Ce sont des exemples parmi d’autres. L’analyse de Baker sera très largement diffusée et lue. Nous la tenons comme un des textes qui reflètent, tous sujets confondus, la plus grande proximité entre les vues de Stratfor.com et de la DIA du Pentagone, et, en général, de toute la communauté d’évaluation et de renseignement du Pentagone. (Les liens de Stratfor.com et la DIA, certainement du point de vue de l’état d’esprit pour être courtois, sont connus et archi-connus.)

Au départ de cette spéculation, un événement lors de la visite de Gates en Chine, l’annonce du premier vol de l’avion à technologie furtive chinois J-20… Il s’agit de la réaction du président Hu à une question de Gates sur cet événement, et une spéculation aussitôt apparue du côté US concernant les relations de Hu (le pouvoir civil chinois) et les militaires chinois ; la spéculation fut si rapidement élaborée qu’on l’aurait crue préparée à l’avance, n’attendant qu’un événement pour en justifier la diffusion… Ceci, dans un texte de China Military News du 17 janvier 2011, repris de Foreign Policy, sous le titre «Hu's Really in Control in China?», de Drew Thompson : «However, China's assertive tone and confrontational approach toward neighbors and the United States over the past year raises questions about China's intent.

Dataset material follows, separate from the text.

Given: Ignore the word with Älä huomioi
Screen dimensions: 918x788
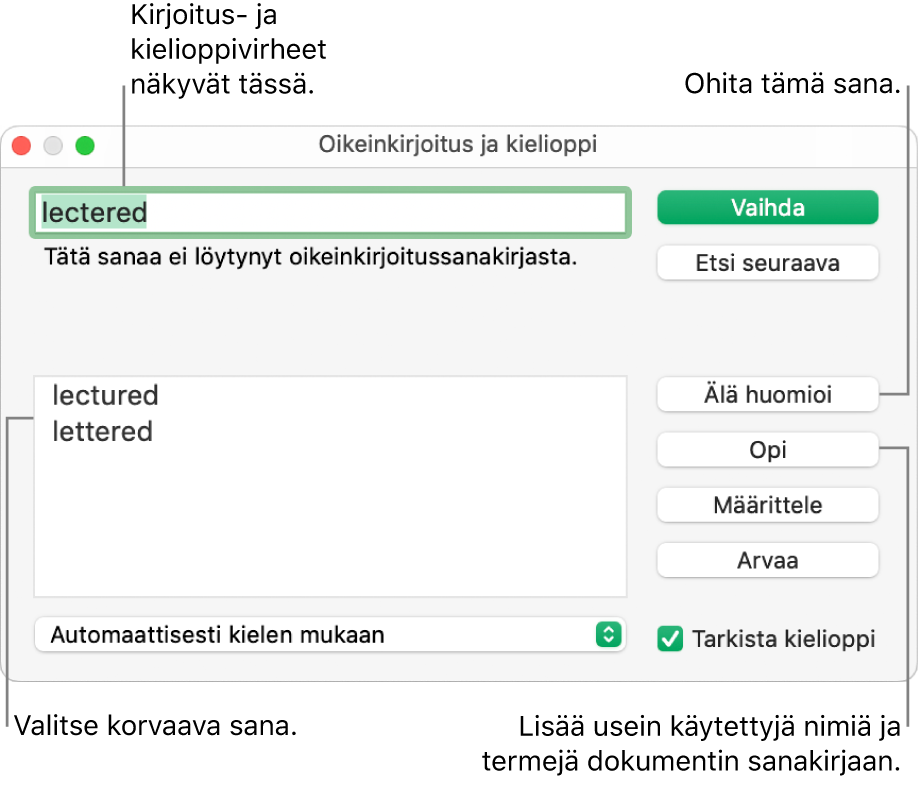Looking at the screenshot, I should click(x=767, y=395).
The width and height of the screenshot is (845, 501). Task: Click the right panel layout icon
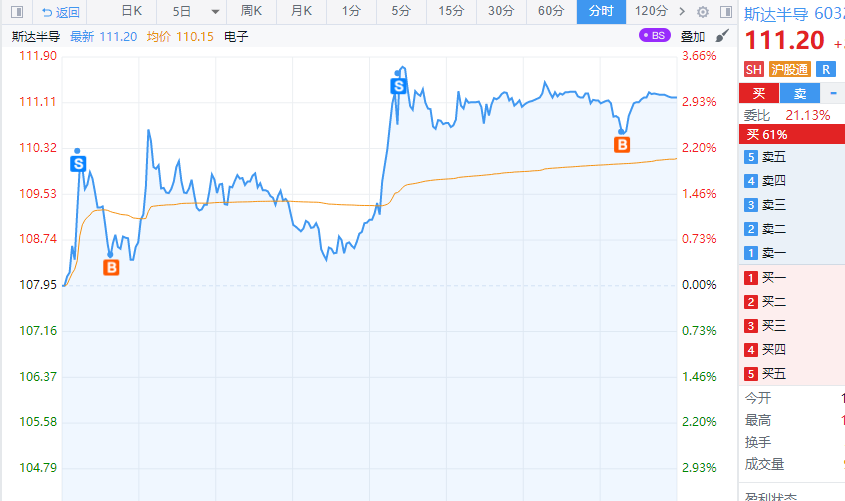coord(724,12)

Shortly after the J-20 took its first test flight in front of spectators lining the periphery of the airfield, Gates reportedly asked Hu about the fighter plane, only to be met with blank stares and confusion from both civilian and military officials in the room. Immediately after the meeting, speculation ran rampant that Hu had been unaware of the test flight.»

Notre commentaire

@PAYANT Ce texte de Stratfor.com que nous citons et reproduisons est important, notamment par son contenu certes, mais aussi et surtout selon notre point de vue, par son caractère que nous qualifierions, selon notre propre jugement, de “semi-officiel”. Il s’agit effectivement d’une évaluation de la position des militaires chinois dans le pouvoir en Chine qui correspond non seulement aux analyses du Pentagone, mais aux intérêts du Pentagone, – lesquels jouent évidemment un grand rôle dans l’orientation des analyses US dans ce domaine. Dans cette occurrence, le caractère “privé” ou “indépendant” (les guillemets ne manquent pas) de Stratfor.com permet de “blanchir” l’analyse, comme on fait avec l’argent, pour lui donner un vernis d’objectivité.

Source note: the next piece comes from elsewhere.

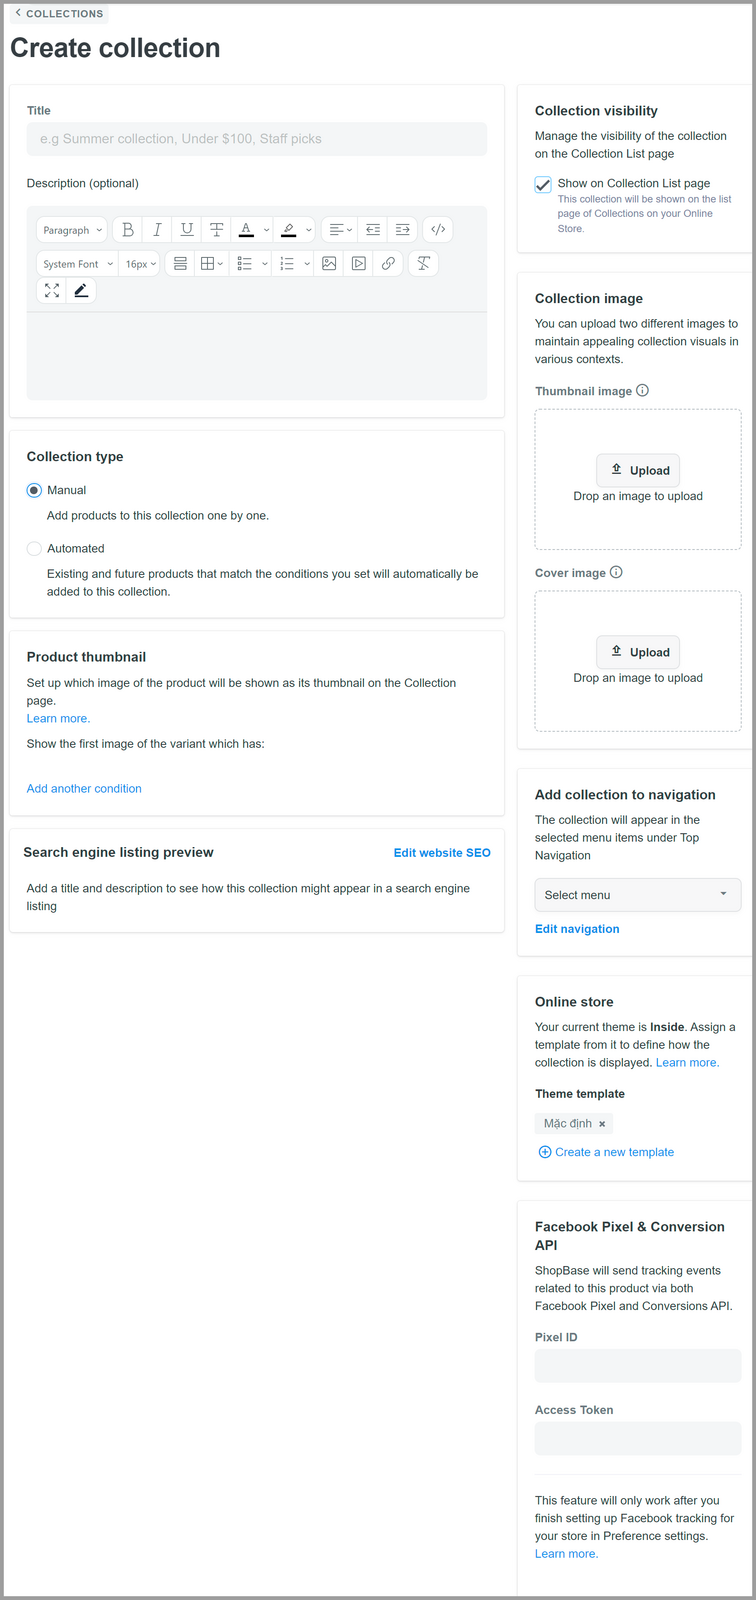
Task: Enter fullscreen mode in the editor
Action: pos(52,291)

Nous ne discuterons certainement pas du fond de l’analyse qui nous est donnée, d’un pouvoir militaire chinois qui se renforce et qui acquiert un poids et une autonomie de décision de plus en plus grands. C’est pure spéculation de la part des sources US, avec tous les caractères de la qualité souvent variable des informations, de la subjectivité surréaliste propre à la psychologie de l’américanisme, avec le caractère de l’inculpabilité, de la démarche constamment centripète de toute analyse bureaucratique (toujours tenant compte en priorité des nécessités et des exigences de la lutte pour le pouvoir à Washington), enfin des intérêts du Pentagone et du Complexe… Cela fait beaucoup trop de “si” pour accorder une importance excessive à cette analyse qui se voudrait très large et indicative de tendances stratégiques fondamentales à partir d’une vision américaniste des rapports entre les militaires et le pouvoir civil en Chine. C’est là, nous semble-t-il, dans le fait de la “vision américaniste”, le point à la fois le plus significatif et le plus important de cette analyse.

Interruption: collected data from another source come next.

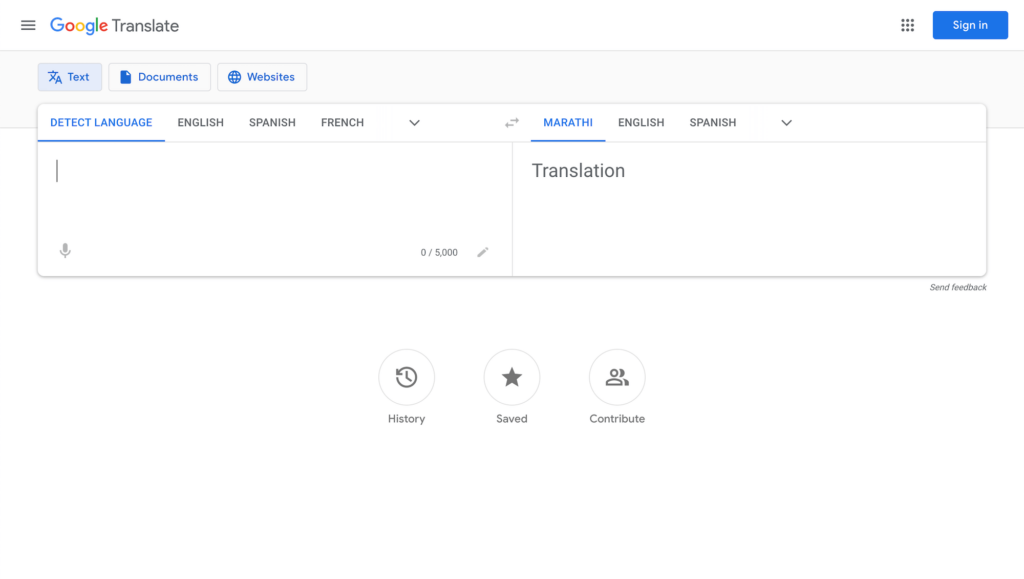Select French as the source language
Viewport: 1024px width, 579px height.
click(x=342, y=122)
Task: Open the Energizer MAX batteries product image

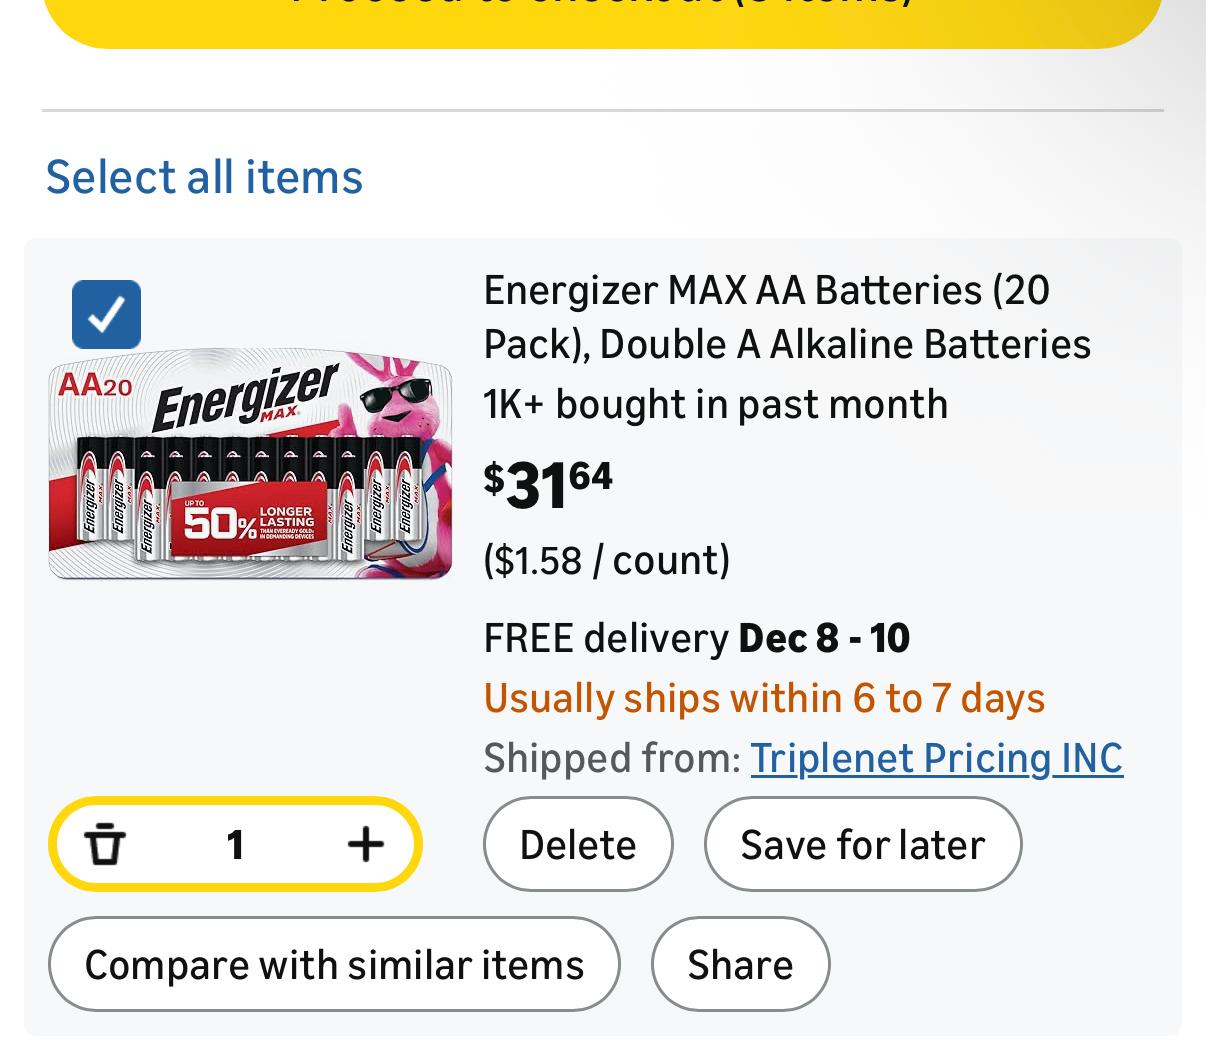Action: (x=250, y=464)
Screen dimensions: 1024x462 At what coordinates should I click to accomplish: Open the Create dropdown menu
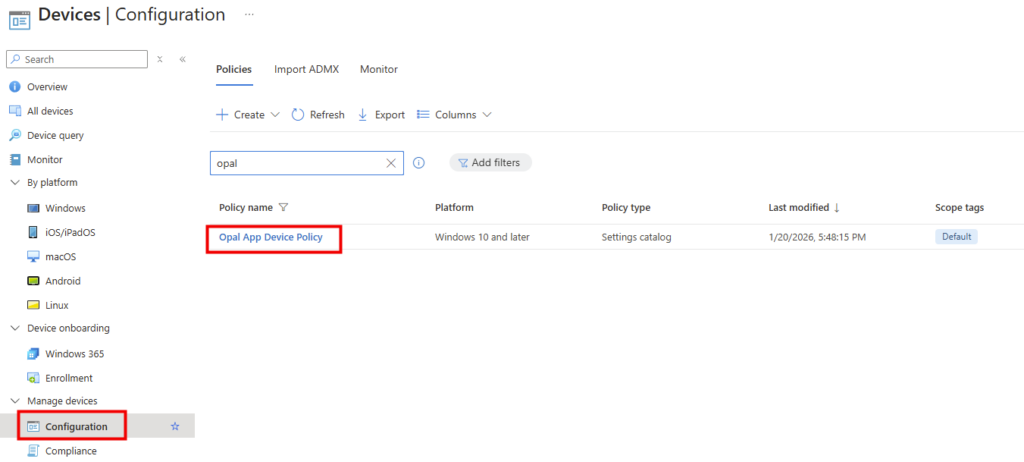click(240, 115)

Les analystes américanistes observent la situation chinoise à la lumière de deux facteurs essentiels de propagande américaniste, c'est-à-dire du virtualisme américaniste (quoi qu’il en soit de la réalité, ces analystes acceptent eux-mêmes comme vraies les données virtualistes)  : 1) la Chine n’est pas une démocratie (en plus de son passé communiste !), elle ne peut donc fonctionner que comme une dictature telles que celles que les USA sont habitués à manipuler ; 2) la Chine est néanmoins, mais surtout, une très grande puissance, concurrençant directement les USA, et donc son système de gouvernement, sa structure même ne peuvent être qu’un reflet des équivalents US car rien ne peut dépasser les USA qui n’ait quelque chose des USA… Moyennant quoi, les analystes américanistes attribuent aux militaires chinois une position de force en raison de la brutalité dominatrice inhérente à l’establishment dans une dictature comme celles qu’ils identifient, et, d’autre part et surtout, une position en cours d’évolution vers équivalence de celle l’establishment militariste US dans l’équation du pouvoir à Washington, faite de forces concurrentes sans aucune transcendance souveraine, ou régalienne, pour imposer une hiérarchie et une autorité. Le résultat est une tendance à observer comme un fait objectif, et à envisager comme un fait probable, une position de quasi prépondérance des militaires chinois au sein de “l’équation” du pouvoir chinois. Il s’agit d’une projection “en miroir”, sur la position chinoise, de la situation et de la position de l’establishment militaire US à Washington. L’analogie va jusqu’à insister sur le déclin de l’économie chinoise, ou “la fin du ‘miracle économique’ chinois”, qui élargit l’équivalence à celle de la situation de tout le pouvoir aux USA même, donnant encore plus, par valeurs relatives, une position de puissance aux militaires tel que la perçoivent le Pentagone et ses forces associées (dont le schéma de la situation US est celui d’une puissance en déclin économique qui ne maintient son statut que par la puissance militaire).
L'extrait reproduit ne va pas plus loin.